39,330 = 9/5
Here is the full answer. Excel is seening 9/5 as the date 9/5/2007. The
39,000 number is trhe numeric value that excel uses for the date. It is the
count of the number of days that have past since Jan 1, 1900 with Jan 1, 1900
being 1.
The easy solution is to format the column as a fraction before you do the
paste. I think you need to do a pastespecial and paste value only so none of
the formating in the text changes the formating in excel.
"Peter" wrote:
Hi, and thanks.
I'm using Excel 2000. I didn't see an "evaluate function." I don't
think I quite followed your instructions, or I did follow them and it
didn't work. Either way, I'm a little confused.

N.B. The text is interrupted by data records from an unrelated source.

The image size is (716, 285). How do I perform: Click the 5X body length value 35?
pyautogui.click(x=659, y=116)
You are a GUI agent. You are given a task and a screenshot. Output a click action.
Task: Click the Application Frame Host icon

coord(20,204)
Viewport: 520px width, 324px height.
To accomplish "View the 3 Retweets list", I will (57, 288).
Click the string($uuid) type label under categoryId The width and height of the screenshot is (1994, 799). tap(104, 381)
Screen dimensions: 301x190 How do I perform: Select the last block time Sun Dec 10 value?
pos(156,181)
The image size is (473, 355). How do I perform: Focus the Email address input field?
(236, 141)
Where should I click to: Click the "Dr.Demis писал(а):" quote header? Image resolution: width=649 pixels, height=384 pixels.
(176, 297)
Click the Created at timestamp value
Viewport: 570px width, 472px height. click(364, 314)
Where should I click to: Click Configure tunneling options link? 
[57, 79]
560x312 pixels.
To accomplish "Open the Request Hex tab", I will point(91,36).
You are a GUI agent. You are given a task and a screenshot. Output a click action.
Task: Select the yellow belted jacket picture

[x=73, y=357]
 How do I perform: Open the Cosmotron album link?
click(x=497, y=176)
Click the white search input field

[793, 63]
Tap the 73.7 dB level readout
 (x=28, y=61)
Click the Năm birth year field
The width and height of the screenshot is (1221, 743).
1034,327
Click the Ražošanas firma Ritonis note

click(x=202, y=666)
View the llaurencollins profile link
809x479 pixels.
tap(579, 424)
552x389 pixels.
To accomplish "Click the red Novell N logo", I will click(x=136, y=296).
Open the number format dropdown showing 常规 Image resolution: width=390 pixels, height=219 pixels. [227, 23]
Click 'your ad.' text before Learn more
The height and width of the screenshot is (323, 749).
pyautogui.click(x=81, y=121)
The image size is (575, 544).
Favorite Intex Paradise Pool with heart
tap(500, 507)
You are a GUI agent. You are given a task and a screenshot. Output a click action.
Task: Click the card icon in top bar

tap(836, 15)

There are only about 11 fractions I need to be concerned with. I'm
wondering if I created a table and used Vlookup to convert the long
number string to the fraction I need--would work?
I'm sure there is an easy solution.
I appreciate the advice.
On Sun, 9 Dec 2007 09:19:16 -0000, "Roger Govier"
<roger@technology4unospamdotcodotuk wrote:
Hi
The problem is that Excel is seeing these as dates.
9/2 is 02 Sep and it is showing as the serial number of the date 39327
It would need to be =9/2 for Excel to interpret it in the way that you wish.
If you made the column a Text column, before copying data to it, then it
should come through as '9/2 and display as 9/2.
You can convert this to 4.5 if you do the following.
Suppose the column with the data is column C, and that column D is blank.
InsertNameDefine Name Evaluate Refers to =EVALUATE($C1)
In D1 enter =Evaluate and copy down.
Then copy column Dplace cursor on C1Paste SpecialValues to fix the data.